Titre : Autobiographie d’une femme sexuellement émancipée
Autrice : Alexandra Kollontaï
Editions : Fayard
Collection : 1001 nuits
Date de parution : 6 mars 2024
Genre : Autobiographie
Alexandra Kollontaï (1872-1952) s’est battue pour le droit des femmes au travail, celles des couches populaires, elle qui était contre les suffragettes qu’elle qualifiait de « bourgeoises ». Pourtant, Kollontaï elle-même provenait d’une famille riche et cultivée, qui lui offrit une éducation privée aux mains de Marie Strakhova, préceptrice nourrissant des idées révolutionnaires. Sa prise de conscience marxiste arrivera très vite, et par-delà les transformations qui parcourent la Russie d’alors, elle n’aura de cesse, partout où elle vivra, de combattre contre la guerre et pour son pays, à côté des noms que l’Histoire (écrite par des hommes ?) aura retenu, Lénine et Staline, et puis pour l’émancipation des femmes.

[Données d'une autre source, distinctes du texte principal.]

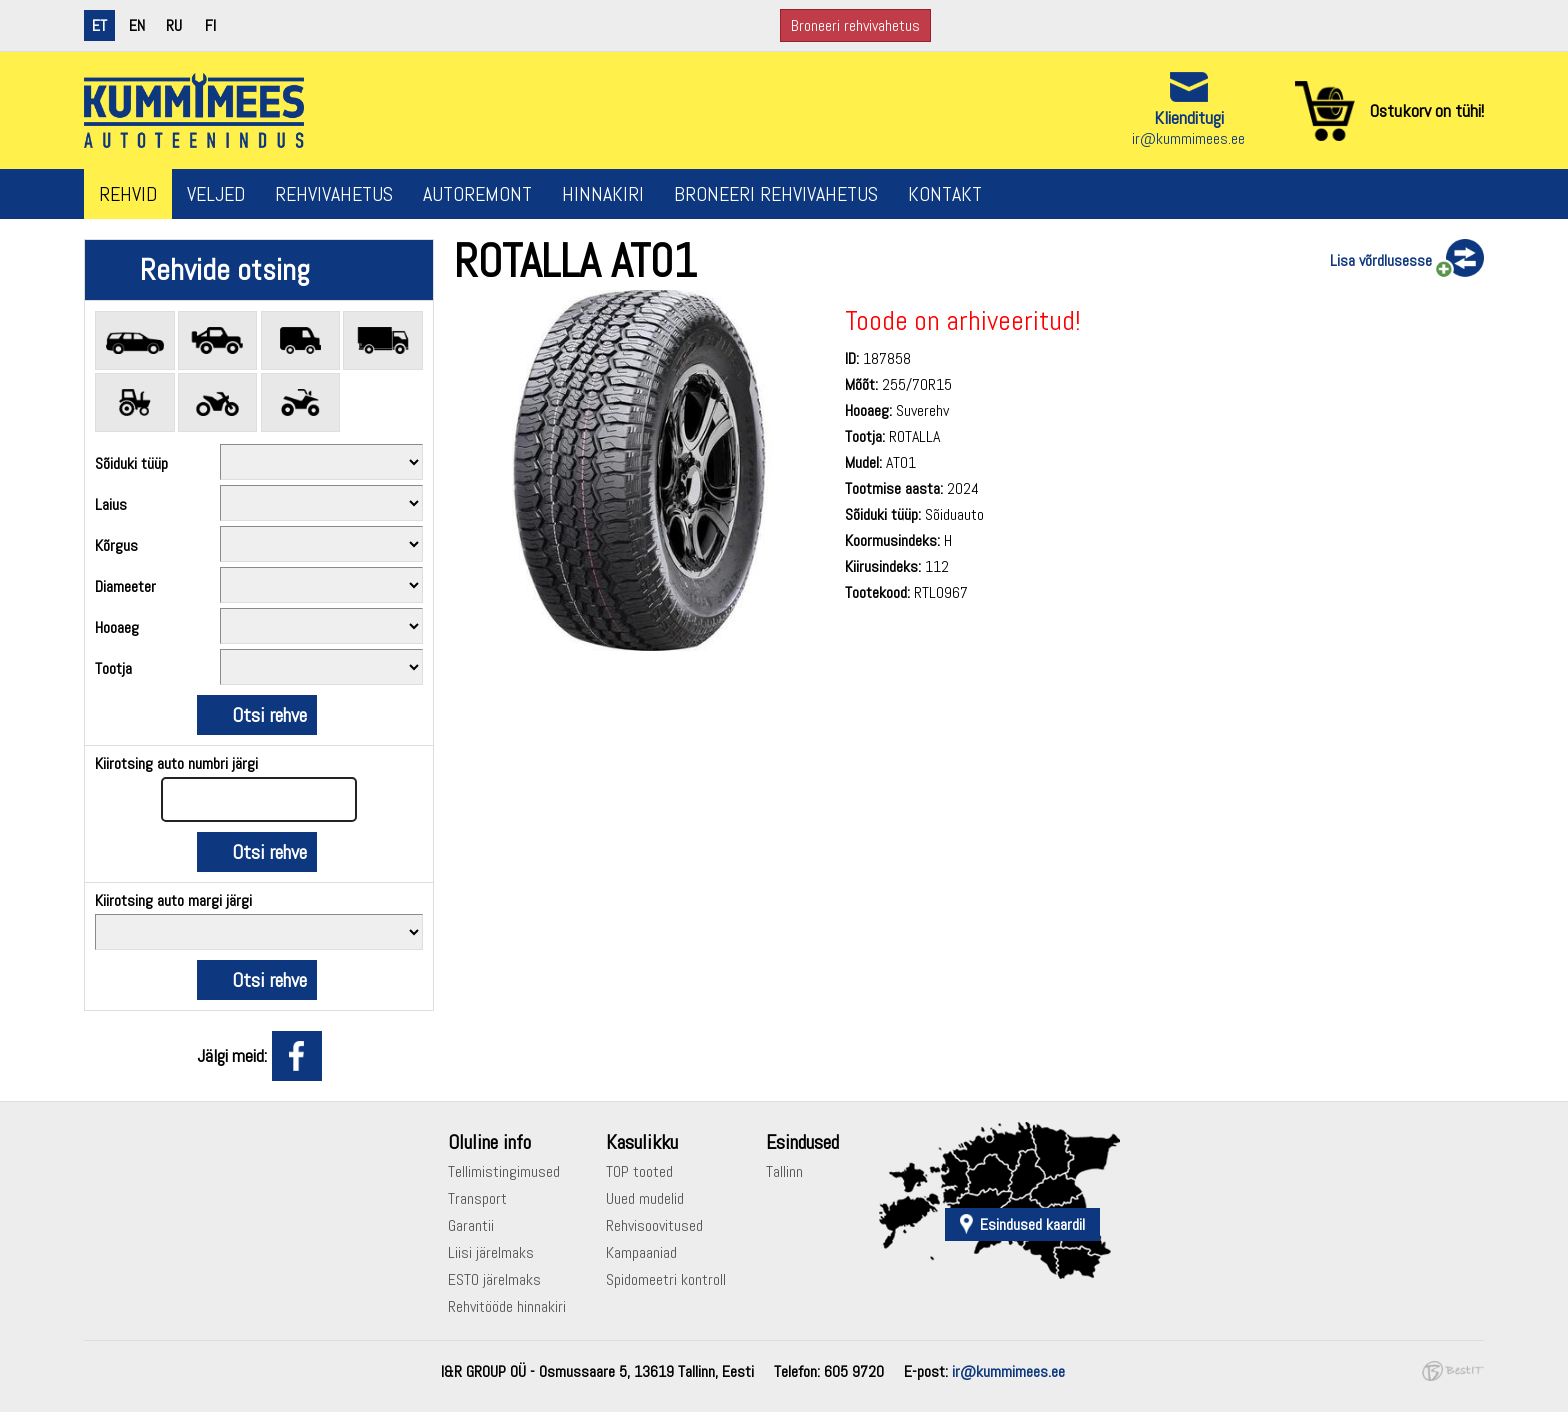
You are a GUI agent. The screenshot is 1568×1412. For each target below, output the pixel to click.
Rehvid (128, 194)
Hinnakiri (603, 194)
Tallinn (784, 1171)
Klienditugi (1189, 117)
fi (210, 25)
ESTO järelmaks (494, 1279)
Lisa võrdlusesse (1381, 260)
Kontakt (945, 194)
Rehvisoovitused (654, 1225)
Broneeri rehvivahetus (855, 25)
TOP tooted (639, 1171)
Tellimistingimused (504, 1171)
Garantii (471, 1225)
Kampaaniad (641, 1252)
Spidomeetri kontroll (666, 1279)
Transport (477, 1198)
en (137, 25)
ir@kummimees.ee (1188, 138)
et (99, 25)
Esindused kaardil (1032, 1224)
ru (174, 25)
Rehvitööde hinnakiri (507, 1306)
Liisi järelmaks (491, 1252)
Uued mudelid (645, 1198)
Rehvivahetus (334, 194)
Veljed (216, 194)
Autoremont (477, 194)
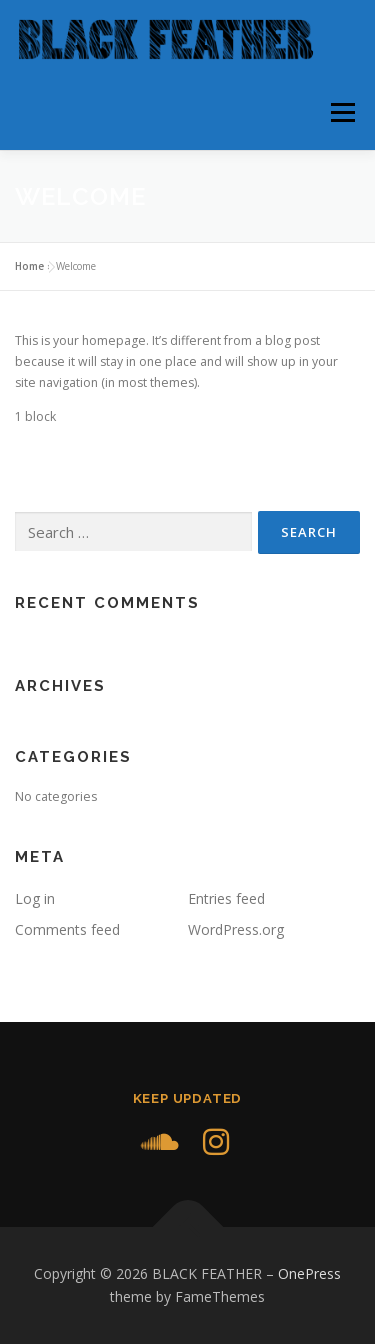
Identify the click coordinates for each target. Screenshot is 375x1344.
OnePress (309, 1273)
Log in (35, 898)
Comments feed (67, 929)
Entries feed (226, 898)
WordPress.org (236, 929)
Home (29, 266)
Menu (341, 112)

Comment résumer cette vie en une soixantaine de pages (le livre étant composé d’une préface, d’une introduction et d’une postface, 115 pages au total) ? Kollontaï était aussi une romancière, et elle aurait écrit cinq autobiographies. Réfugiée politique en Europe et en Amérique, victime de campagne de haine contre sa personne (« Je devais souvent sauter des tramways en marche avant que les gens ne me reconnaissent »), sa vie est si rocambolesque et complexe qu’il n’est pas difficile de comprendre pourquoi. C’est l’autobiographie de 1926 que nous lisons ici, qui s’arrête après son exil forcé en Norvège, elle qui revenait cependant en Russie dès qu’elle le pouvait. Ce récit s’axe principalement sur ses mérites d’oratrice indéniables et son destin unique de femme de pouvoir dans un monde politique très masculin.

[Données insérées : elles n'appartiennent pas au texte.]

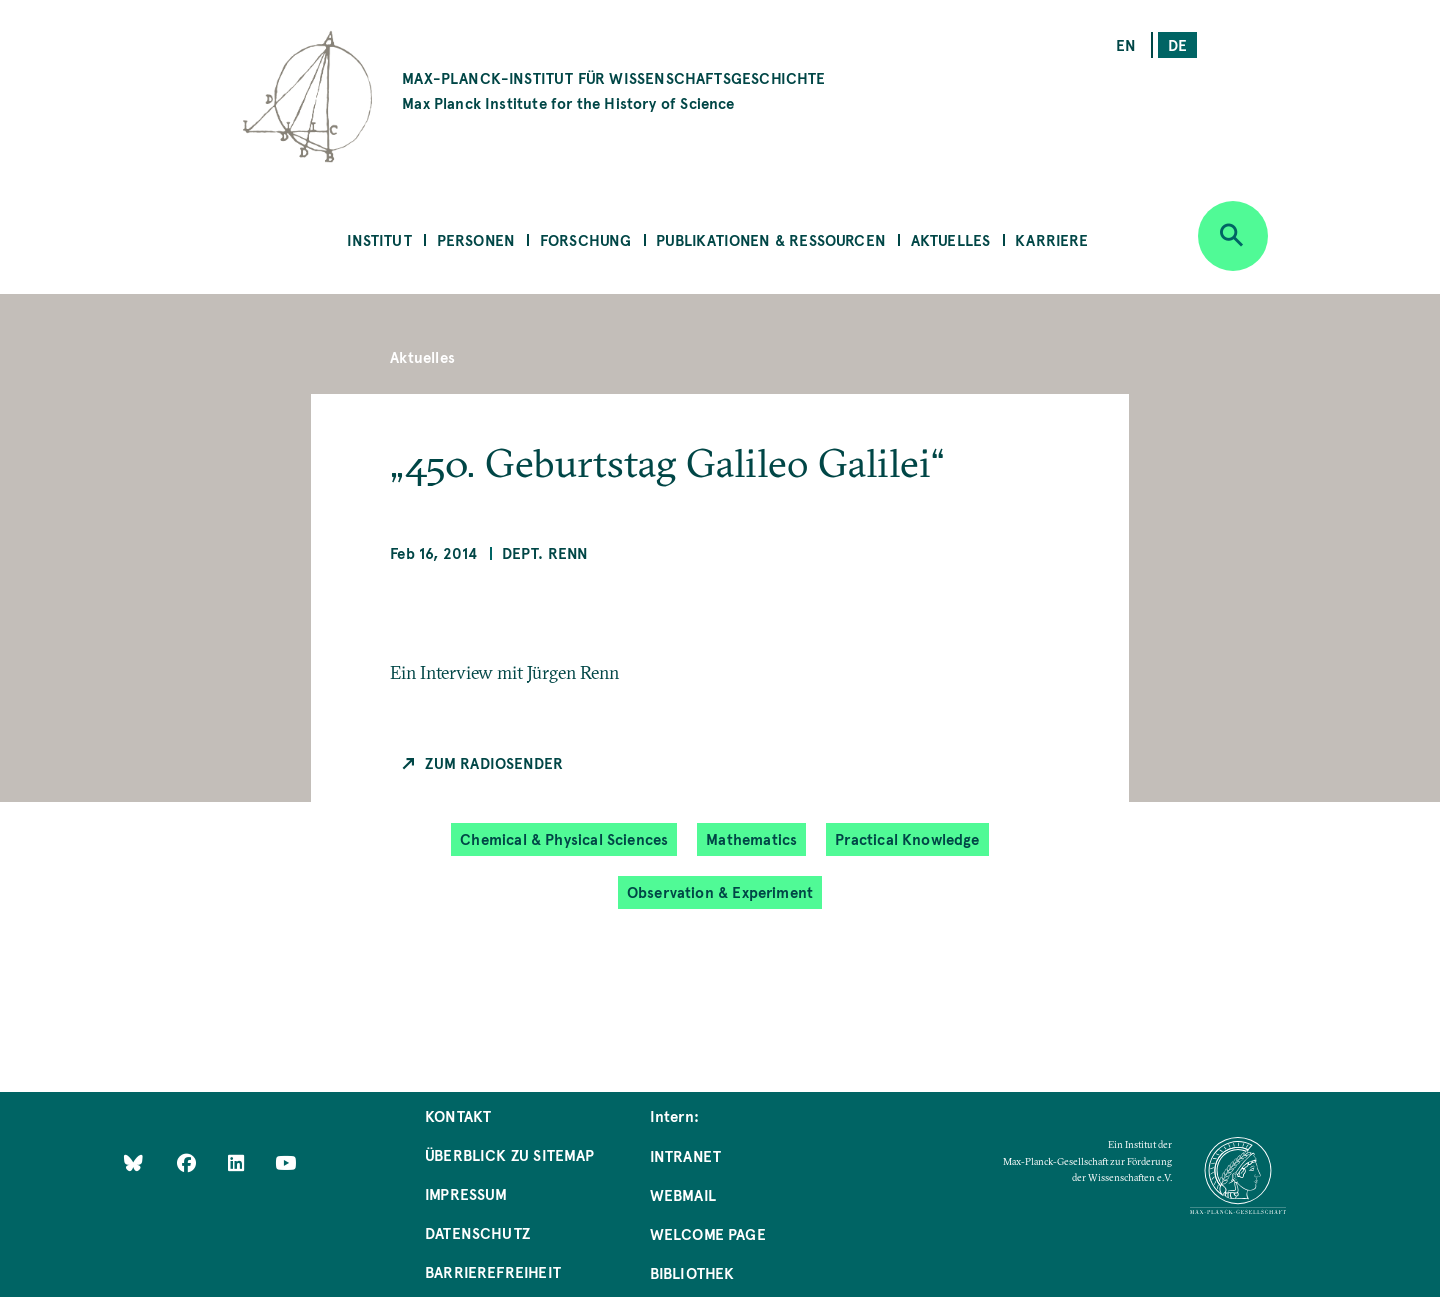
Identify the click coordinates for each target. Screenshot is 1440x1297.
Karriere (1051, 239)
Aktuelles (951, 239)
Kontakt (458, 1115)
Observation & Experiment (720, 891)
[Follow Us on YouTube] (285, 1161)
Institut (379, 239)
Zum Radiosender (494, 762)
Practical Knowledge (907, 838)
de (1177, 44)
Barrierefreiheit (493, 1271)
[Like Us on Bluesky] (133, 1161)
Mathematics (751, 838)
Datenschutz (477, 1232)
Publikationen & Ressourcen (771, 239)
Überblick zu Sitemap (510, 1154)
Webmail (683, 1194)
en (1126, 44)
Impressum (466, 1193)
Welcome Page (708, 1233)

Le titre de l’ouvrage est donc relativement trompeur. Vous n’apprendrez pas grand-chose de l’amour libre ou de la sexualité réelle de Kollontaï. Pourtant, elle aura vécu sa vie comme elle l’entendait, quittant très vite son mari et son enfant en bas âge, désireuse d’aller apprendre dans une université en Suisse. Elle eut quelques amants, camarades de lutte, qu’elle quittera dès qu’ils essayeront de la calmer ou de lui mettre le grappin dessus (« Voilà notre erreur : chaque fois nous succombions à la croyance que nous avions enfin trouvé l’homme que nous aimions, l’unique »). Cependant, le livre n’est pas prolixe en détails, sa vie intime passe après la grande histoire, la vie politique et le combat des femmes pour le travail.
La préface d’Hélène Carrère d’Encausse de l’Académie française et la postface de Christine Fauré, directrice de recherche émérite au CNRS apportent des précisions utiles à l’ensemble. La partie écrite par Kollontaï n’est pas des plus digestes, quasiment aucune annexe n’agrémentant l’ouvrage de compléments informatifs. Pour documenter cette époque tumultueuse politiquement, un résumé succinct sur le bolchevisme ou le coup d’État de 1917 n’aurait pas été de trop. Comme c’est la partie non-censurée de l’autobiographie qui est publiée, une série de notes un peu foutraques rend compte des changements d’écriture entre différentes versions.
C’est donc un livre intéressant qui ouvre le sujet et donne envie d’en savoir plus sur cette vie incroyable de ténacité qu’a vécu cette femme, Alexandra Kollontaï, seule opposante politique que Staline ne fit pas tuer.